John Toland (1670-1722) was probably born near Clonmany in Inishowen, County Donegal, into a Catholic Irish-speaking environment. As a child he courted infamy by arguing about theology with the local priest. At fifteen he converted to Anglicanism and a few years later became a Dissenter while studying in Glasgow. A restless maverick, Toland was both ‘a mick on the make’ and his own worst enemy, chronically incapable of deferring to a person’s social status. He has been described by various commentators as ‘a true Enlightenment thinker’, ‘the initial Freethinker in England’, ‘a great European…astonishingly modern’ and ‘the father of Irish philosophy’. His peregrinations across the libraries and royal courts of Europe remind us of the wanderings of the early Christian Irish monks. He applied his learning prodigiously: his name now regularly appears in studies of biblical criticism, Celtic studies, coinage, comparative religion, the Druids, English radicalism, freemasonry, Judaism, Leibniz, Locke, myths and fables, philosophy, Spinoza, Swift and Voltaire. Toland coined the word ‘pantheist’, and may well have been one of the earliest (1701) to use the phrase ‘West Britain’ to describe Ireland. Although he lies in a pauper’s grave in Putney, his rich legacy of books and pamphlets is a fascinating insight into a complex mind, an enemy of religious orthodoxy and harbinger of ‘the Age of Reason’ yet fascinated by ancient religion. Toland never met Isaac Newton, yet both men’s preoccupations with natural philosophy and politics serve to illuminate some of the great debates which engulfed Ireland and England in the wake of the Williamite succession.
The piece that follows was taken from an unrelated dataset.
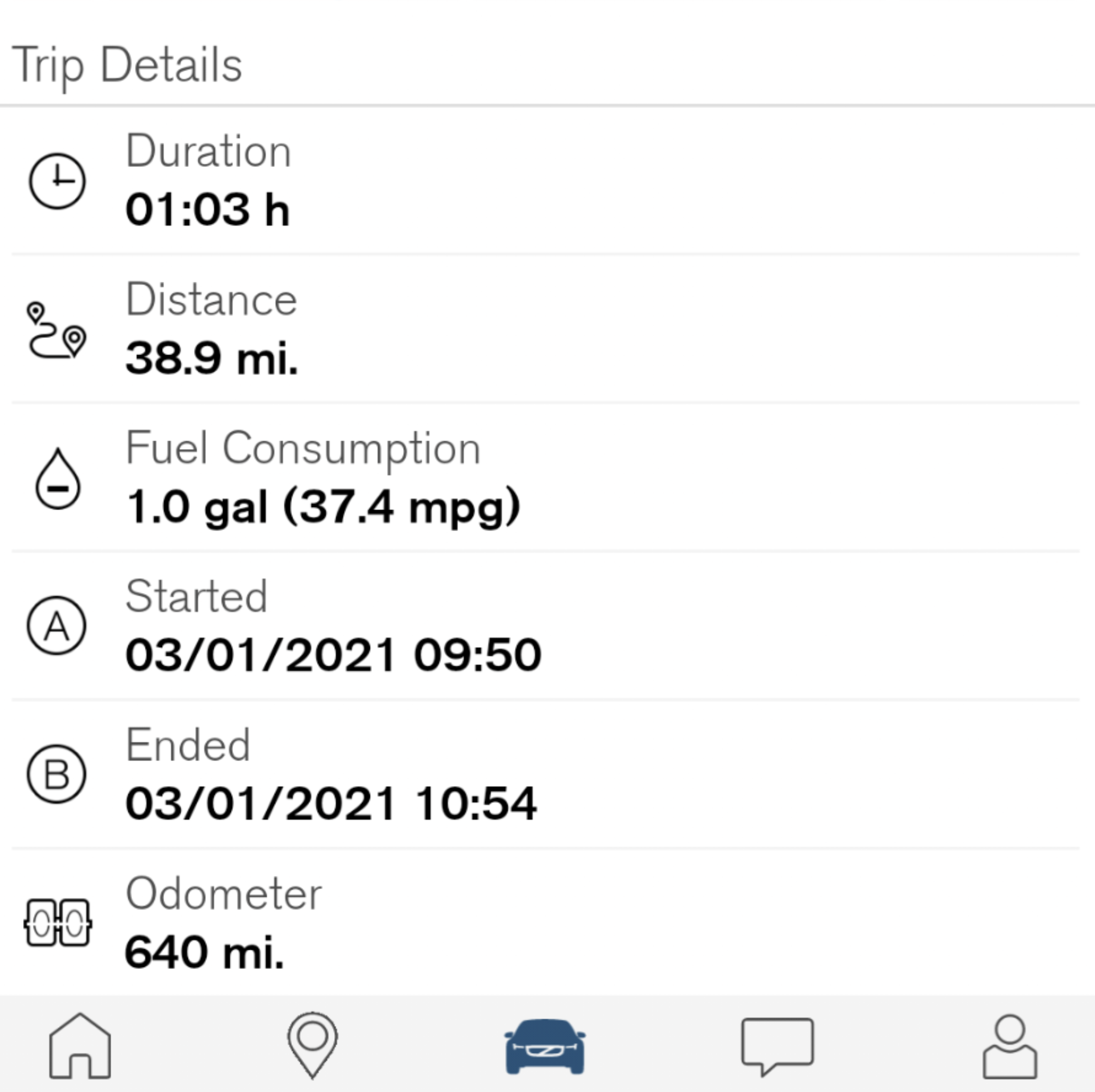The width and height of the screenshot is (1095, 1092).
Task: Tap the 640 mi. odometer reading
Action: (204, 952)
Every schoolgirl has heard the story of Newton and the apple. But dig deeper into the science and society in which Newton was embedded, and one is allowed not only a fascinating insight into the use and abuse of science by ideologues, but also a glimpse into how the particular social situation of a scientist can affect their scientific-philosophical conclusions. Newton’s mechanics—as developed in Principia (1687)—revolutionised science. In Opticks (1704), he described a series of experiments with light which were easily reproduceable by the interested reader. This ease of reproducibility played no small part in disseminating a knowledge of and respect for science among educated people in the eighteenth century. At the back of Opticks was a collection of ‘queries’ wherein Newton gave full vent to his philosophical conjectures on the nature of phenomena. This rendered Opticks a curious yet compelling mélange of easily replicated experiments and occasionally wild speculation. The influence of Principia and Opticks on contemporary society when they were published cannot be overstated. These books moulded astronomy, chemistry, physics, physiology and the thinking of philosophers and theologians. No current scientist is as well-known as Newton was in his day.
Newton’s science embraced by both radicals and clerics
The triumph of Newton was complete in both science and society. Already Lucasian Professor of Mathematics in Cambridge at the age of twenty-seven (a post now held by Stephen Hawking), he became an MP in the aftermath of the Williamite settlement in 1689. Cleric and radical alike embraced his scientific achievements with enthusiasm. By the late 1680s, Principia was being taught at universities. Indeed, it is extremely likely that Toland studied the book at Edinburgh under David Gregory. At the same time, the Newtonian system was being appropriated by the new post-1688 English ruling class. The accession of James II had threatened to unify papists with atheists and sectaries and destroy the Reformation in England. The stability of Newton’s cosmos could also be applied to Williamite civil society and yield a stable and harmonious order which kept the privileged at the apex of power.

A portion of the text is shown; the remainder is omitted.